Ethereum (ETH) and Ethereum Classic (ETC) originated from a blockchain network fork in 2016. While connected in technical principles, they differ significantly in development paths and consensus mechanisms. Below is a detailed analysis:

I. Origin: Forked Due to the "DAO Incident"

1. Event Background

In 2016, the "DAO (Decentralized Autonomous Organization) incident" occurred on the Ethereum blockchain: The DAO, a decentralized fund, was hacked, resulting in a loss of approximately $50 million in ETH.

2. Forking Process

  • Ethereum (ETH): The community decided to recover losses through a hard fork (a major modification of blockchain rules), transferring stolen funds to a new address and forming the current Ethereum blockchain.

  • Ethereum Classic (ETC): Some developers and users insisted on the principle of blockchain "immutability," rejected the hard fork, and continued to maintain the original blockchain, establishing Ethereum Classic.

II. Core Relationship and Differences

Dimension
Ethereum (ETH)
Ethereum Classic (ETC)

Consensus Mechanism

Shifted from Proof-of-Work (PoW) to Proof-of-Stake (PoS) after the "Merge" in 2022, becoming more eco-friendly with 99.95% reduced energy consumption.

Still uses PoW, relying on computational power for mining, with higher energy consumption. Its security depends on hash rate scale.

Development Goals

Positioned as a "world computer," focusing on smart contracts, decentralized applications (DApps), DeFi, NFTs, and supporting Layer 2 scaling (e.g., Arbitrum, Optimism).

Emphasizes the original concept of blockchain "immutability," positioning itself more as a "decentralized ledger," with slower ecosystem development and fewer use cases.

Token Use Cases

ETH is the native token of the Ethereum network, used for paying Gas fees, staking for consensus (PoS), and as collateral in DeFi, with broad ecosystem demand.

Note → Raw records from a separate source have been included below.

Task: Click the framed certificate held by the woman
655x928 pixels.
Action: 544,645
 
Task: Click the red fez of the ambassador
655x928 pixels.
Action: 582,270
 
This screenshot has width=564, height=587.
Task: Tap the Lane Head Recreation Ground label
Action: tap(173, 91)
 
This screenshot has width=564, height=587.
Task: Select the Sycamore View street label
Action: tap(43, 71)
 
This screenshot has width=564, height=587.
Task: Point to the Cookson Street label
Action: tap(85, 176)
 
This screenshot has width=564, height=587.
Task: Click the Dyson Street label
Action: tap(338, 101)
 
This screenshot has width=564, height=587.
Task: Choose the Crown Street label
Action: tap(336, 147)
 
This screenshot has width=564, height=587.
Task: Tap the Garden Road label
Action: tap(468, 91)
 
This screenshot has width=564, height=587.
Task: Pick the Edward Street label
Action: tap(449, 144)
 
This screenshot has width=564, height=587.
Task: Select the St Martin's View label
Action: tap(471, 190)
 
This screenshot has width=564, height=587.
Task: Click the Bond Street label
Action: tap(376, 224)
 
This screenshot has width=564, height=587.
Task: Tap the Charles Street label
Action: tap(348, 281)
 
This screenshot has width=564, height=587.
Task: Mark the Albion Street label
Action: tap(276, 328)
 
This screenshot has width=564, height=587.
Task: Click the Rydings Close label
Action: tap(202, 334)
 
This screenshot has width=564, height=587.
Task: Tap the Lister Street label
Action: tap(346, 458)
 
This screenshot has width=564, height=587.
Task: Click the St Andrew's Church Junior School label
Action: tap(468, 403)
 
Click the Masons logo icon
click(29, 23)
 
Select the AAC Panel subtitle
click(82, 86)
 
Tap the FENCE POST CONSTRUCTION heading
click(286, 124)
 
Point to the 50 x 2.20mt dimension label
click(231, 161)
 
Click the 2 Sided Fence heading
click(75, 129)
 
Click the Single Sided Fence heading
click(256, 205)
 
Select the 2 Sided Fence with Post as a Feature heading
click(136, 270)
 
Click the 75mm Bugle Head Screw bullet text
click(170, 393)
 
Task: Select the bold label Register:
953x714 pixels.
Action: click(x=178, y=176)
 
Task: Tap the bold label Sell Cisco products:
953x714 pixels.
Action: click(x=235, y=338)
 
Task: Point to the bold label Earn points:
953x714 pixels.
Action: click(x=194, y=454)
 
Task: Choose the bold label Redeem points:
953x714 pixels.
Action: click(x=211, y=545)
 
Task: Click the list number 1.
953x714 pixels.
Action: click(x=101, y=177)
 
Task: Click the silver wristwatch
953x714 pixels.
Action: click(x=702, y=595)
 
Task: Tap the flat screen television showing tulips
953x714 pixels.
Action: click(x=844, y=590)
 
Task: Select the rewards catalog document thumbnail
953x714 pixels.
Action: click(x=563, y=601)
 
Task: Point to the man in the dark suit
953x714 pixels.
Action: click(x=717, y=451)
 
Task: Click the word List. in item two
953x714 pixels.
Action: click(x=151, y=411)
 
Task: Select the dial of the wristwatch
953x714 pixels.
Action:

ETC serves as the native token of the Ethereum Classic network, primarily for paying transaction fees. Its ecosystem demand is limited, with market cap and liquidity far lower than ETH.

Block Rewards

Under PoS, block rewards are distributed to staked ETH validators, with no fixed mining rewards and low inflation (dynamically adjusted by network usage).

Under PoW, block rewards go to miners, currently 5 ETC per block, with a fixed annual inflation rate of ~4.5%.

Community & Ecosystem

Active community with numerous developers, a thriving ecosystem, the second-largest cryptocurrency supporting tens of thousands of DApps, with a market cap exceeding $200 billion (as of 2025).

Smaller community with fewer developers, slow ecosystem growth, relying mainly on early supporters. Market cap is around tens of billions of dollars, with use cases concentrated in a few exchanges and wallets.

Blockchain Data

After the fork, blockchain data completely separated from the original chain (ETC). ETH's blockchain restarted recording after the DAO incident block, with incompatible transaction histories.

Retains all pre-fork blockchain data, including DAO incident transactions, adhering to "code is law" without modifying historical transactions.

III. Technical Homology and Independence

  • Homology: Before the fork, they shared the same codebase and technical architecture, with highly similar underlying logics such as smart contract syntax (e.g., Solidity), account systems, and block structures.

  • Independence: After the fork, ETH optimized its technology through continuous upgrades (e.g., "Constantinople," "Merge"), while ETC maintained the original PoW mechanism and a relatively conservative upgrade strategy, leading to divergent technical paths.

IV. Current Status and Market Positioning

  • Ethereum (ETH): As a mainstream public chain, it serves as infrastructure for DeFi, NFTs, Layer 2, etc. Its ecosystem expansion and technical iterations (e.g., sharding, EIP-4844) continue, aiming to become a more efficient and decentralized global computing platform.

  • Ethereum Classic (ETC): Positioned with core selling points of "censorship resistance" and "immutability," attracting a minority of users who emphasize original blockchain principles. However, due to a weak ecosystem and fragmented hash rate, its market influence lags far behind ETH, often seen as a "fork commemorative token" or niche investment target.

V. Summary: Sibling Chains from the Same Origin, Divergent Paths

Ethereum and Ethereum Classic originated from the same blockchain fork. The former adapted to market needs through flexible adjustments, becoming a mainstream public chain with a thriving ecosystem; the latter adheres to the principle of "immutability," developing at a slower pace. Their relationship resembles "two trees from the same root"—sharing technical origins but diverging due to ideological differences. For investors and developers, ETH garners more attention for its ecological vitality and technical prospects, while ETC's value lies primarily in upholding the original concepts of blockchain.